[The Mariner of St. Malo: A Chronicle of the Voyages of Jacques Cartier by Stephen Leacock]@TWC D-Link bookThe Mariner of St. Malo: A Chronicle of the Voyages of Jacques Cartier CHAPTER IV 6/13
The voyage along this coast was marked by no event of especial interest.
Cartier, as before, noted carefully the bearing of the land as he went along, took soundings, and, in the interest of future pilots of the coast, named and described the chief headlands and landmarks as he passed.
He found the coast for the most part dangerous and full of shoals.

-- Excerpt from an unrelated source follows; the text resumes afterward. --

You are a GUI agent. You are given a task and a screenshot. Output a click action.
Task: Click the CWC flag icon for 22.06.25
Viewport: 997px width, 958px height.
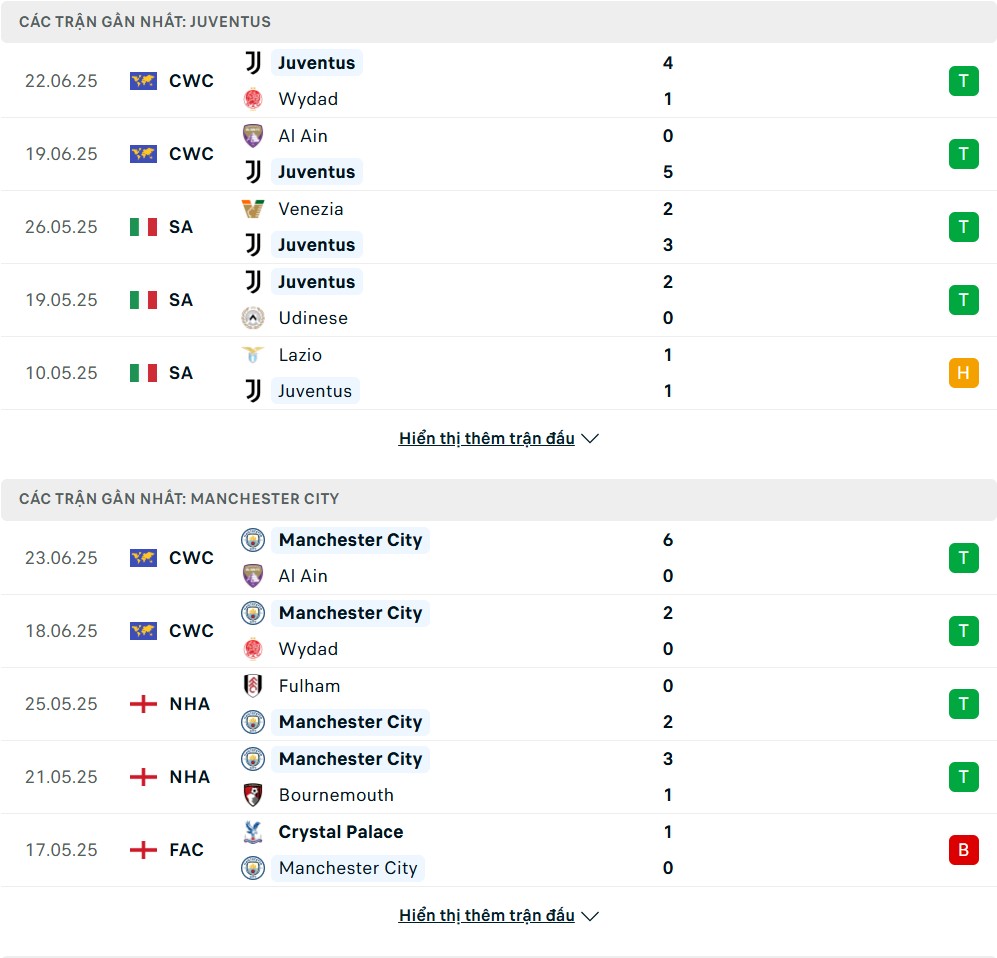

Here and there vast forests extended to the shore, but otherwise the country seemed barren and uninviting. From the north shore Cartier sailed across to Anticosti, touching near what is now called Charleton Point; but, meeting with head winds, which, as in the preceding year, hindered his progress along the island, he turned to the north again and took shelter in what he called a 'goodly great gulf full of islands, passages, and entrances towards what wind soever you please to bend.' It might be recognized, he said, by a great island that runs out beyond the rest and on which is 'an hill fashioned as it were an heap of corn.' The 'goodly gulf' is Pillage Bay in the district of Saguenay, and the hill is Mount Ste Genevieve. From this point the ships sailed again to Anticosti and reached the extreme western cape of that island.
The two Indian guides were now in a familiar country.